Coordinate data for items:

....................

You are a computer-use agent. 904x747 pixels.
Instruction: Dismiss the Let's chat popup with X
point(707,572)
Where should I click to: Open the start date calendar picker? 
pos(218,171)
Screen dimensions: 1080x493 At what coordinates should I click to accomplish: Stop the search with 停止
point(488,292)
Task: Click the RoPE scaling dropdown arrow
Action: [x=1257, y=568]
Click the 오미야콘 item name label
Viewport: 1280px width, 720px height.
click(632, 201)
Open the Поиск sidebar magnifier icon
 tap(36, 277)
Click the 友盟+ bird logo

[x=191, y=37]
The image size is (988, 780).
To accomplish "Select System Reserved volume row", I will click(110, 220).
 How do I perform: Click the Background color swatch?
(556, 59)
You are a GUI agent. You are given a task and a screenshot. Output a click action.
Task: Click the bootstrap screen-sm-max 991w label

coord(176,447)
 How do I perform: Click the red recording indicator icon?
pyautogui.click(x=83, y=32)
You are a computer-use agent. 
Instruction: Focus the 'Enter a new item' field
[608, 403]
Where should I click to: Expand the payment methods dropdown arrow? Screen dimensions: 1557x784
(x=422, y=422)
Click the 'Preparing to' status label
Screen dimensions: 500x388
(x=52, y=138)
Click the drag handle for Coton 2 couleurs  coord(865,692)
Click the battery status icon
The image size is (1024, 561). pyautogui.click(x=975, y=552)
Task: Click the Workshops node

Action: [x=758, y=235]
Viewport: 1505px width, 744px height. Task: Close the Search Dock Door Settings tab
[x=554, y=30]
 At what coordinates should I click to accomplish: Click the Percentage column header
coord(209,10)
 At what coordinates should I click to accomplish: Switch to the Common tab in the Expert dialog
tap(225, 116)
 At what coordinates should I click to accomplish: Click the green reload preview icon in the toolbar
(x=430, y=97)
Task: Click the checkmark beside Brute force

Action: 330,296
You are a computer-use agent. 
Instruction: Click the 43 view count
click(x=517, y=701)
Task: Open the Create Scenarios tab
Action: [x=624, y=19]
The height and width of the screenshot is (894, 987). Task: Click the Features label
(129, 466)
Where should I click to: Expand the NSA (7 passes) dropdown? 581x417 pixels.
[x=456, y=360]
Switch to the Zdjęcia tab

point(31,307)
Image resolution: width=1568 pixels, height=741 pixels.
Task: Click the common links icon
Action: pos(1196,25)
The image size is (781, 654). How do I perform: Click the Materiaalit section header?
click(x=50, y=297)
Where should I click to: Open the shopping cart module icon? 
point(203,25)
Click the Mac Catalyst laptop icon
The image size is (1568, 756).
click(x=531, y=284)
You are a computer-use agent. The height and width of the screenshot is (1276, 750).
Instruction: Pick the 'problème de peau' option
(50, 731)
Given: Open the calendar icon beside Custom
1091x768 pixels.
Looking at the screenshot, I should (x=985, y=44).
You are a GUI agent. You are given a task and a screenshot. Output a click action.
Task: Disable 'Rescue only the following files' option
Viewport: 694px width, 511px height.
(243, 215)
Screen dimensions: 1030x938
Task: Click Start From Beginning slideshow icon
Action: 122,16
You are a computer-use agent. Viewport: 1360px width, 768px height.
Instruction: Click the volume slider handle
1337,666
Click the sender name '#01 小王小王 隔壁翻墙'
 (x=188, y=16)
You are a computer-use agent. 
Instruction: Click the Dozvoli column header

....................

> _WHAT YOU SHOULD DO_
Output every line of the listing above as a JSON array of strings, one string per line, leaving out blank lines.

> _WRITTEN RESPONSE_
[
  "You are a computer-use agent. 904x747 pixels.",
  "Instruction: Dismiss the Let's chat popup with X",
  "point(707,572)",
  "Where should I click to: Open the start date calendar picker? ",
  "pos(218,171)",
  "Screen dimensions: 1080x493 At what coordinates should I click to accomplish: Stop the search with 停止",
  "point(488,292)",
  "Task: Click the RoPE scaling dropdown arrow",
  "Action: [x=1257, y=568]",
  "Click the 오미야콘 item name label",
  "Viewport: 1280px width, 720px height.",
  "click(632, 201)",
  "Open the Поиск sidebar magnifier icon",
  " tap(36, 277)",
  "Click the 友盟+ bird logo",
  "[x=191, y=37]",
  "The image size is (988, 780).",
  "To accomplish \"Select System Reserved volume row\", I will click(110, 220).",
  " How do I perform: Click the Background color swatch?",
  "(556, 59)",
  "You are a GUI agent. You are given a task and a screenshot. Output a click action.",
  "Task: Click the bootstrap screen-sm-max 991w label",
  "coord(176,447)",
  " How do I perform: Click the red recording indicator icon?",
  "pyautogui.click(x=83, y=32)",
  "You are a computer-use agent. ",
  "Instruction: Focus the 'Enter a new item' field",
  "[608, 403]",
  "Where should I click to: Expand the payment methods dropdown arrow? Screen dimensions: 1557x784",
  "(x=422, y=422)",
  "Click the 'Preparing to' status label",
  "Screen dimensions: 500x388",
  "(x=52, y=138)",
  "Click the drag handle for Coton 2 couleurs  coord(865,692)",
  "Click the battery status icon",
  "The image size is (1024, 561). pyautogui.click(x=975, y=552)",
  "Task: Click the Workshops node",
  "Action: [x=758, y=235]",
  "Viewport: 1505px width, 744px height. Task: Close the Search Dock Door Settings tab",
  "[x=554, y=30]",
  " At what coordinates should I click to accomplish: Click the Percentage column header",
  "coord(209,10)",
  " At what coordinates should I click to accomplish: Switch to the Common tab in the Expert dialog",
  "tap(225, 116)",
  " At what coordinates should I click to accomplish: Click the green reload preview icon in the toolbar",
  "(x=430, y=97)",
  "Task: Click the checkmark beside Brute force",
  "Action: 330,296",
  "You are a computer-use agent. ",
  "Instruction: Click the 43 view count",
  "click(x=517, y=701)",
  "Task: Open the Create Scenarios tab",
  "Action: [x=624, y=19]",
  "The height and width of the screenshot is (894, 987). Task: Click the Features label",
  "(129, 466)",
  "Where should I click to: Expand the NSA (7 passes) dropdown? 581x417 pixels.",
  "[x=456, y=360]",
  "Switch to the Zdjęcia tab",
  "point(31,307)",
  "Image resolution: width=1568 pixels, height=741 pixels.",
  "Task: Click the common links icon",
  "Action: pos(1196,25)",
  "The image size is (781, 654). How do I perform: Click the Materiaalit section header?",
  "click(x=50, y=297)",
  "Where should I click to: Open the shopping cart module icon? ",
  "point(203,25)",
  "Click the Mac Catalyst laptop icon",
  "The image size is (1568, 756).",
  "click(x=531, y=284)",
  "You are a computer-use agent. The height and width of the screenshot is (1276, 750).",
  "Instruction: Pick the 'problème de peau' option",
  "(50, 731)",
  "Given: Open the calendar icon beside Custom",
  "1091x768 pixels.",
  "Looking at the screenshot, I should (x=985, y=44).",
  "You are a GUI agent. You are given a task and a screenshot. Output a click action.",
  "Task: Disable 'Rescue only the following files' option",
  "Viewport: 694px width, 511px height.",
  "(243, 215)",
  "Screen dimensions: 1030x938",
  "Task: Click Start From Beginning slideshow icon",
  "Action: 122,16",
  "You are a computer-use agent. Viewport: 1360px width, 768px height.",
  "Instruction: Click the volume slider handle",
  "1337,666",
  "Click the sender name '#01 小王小王 隔壁翻墙'",
  " (x=188, y=16)",
  "You are a computer-use agent. ",
  "Instruction: Click the Dozvoli column header"
]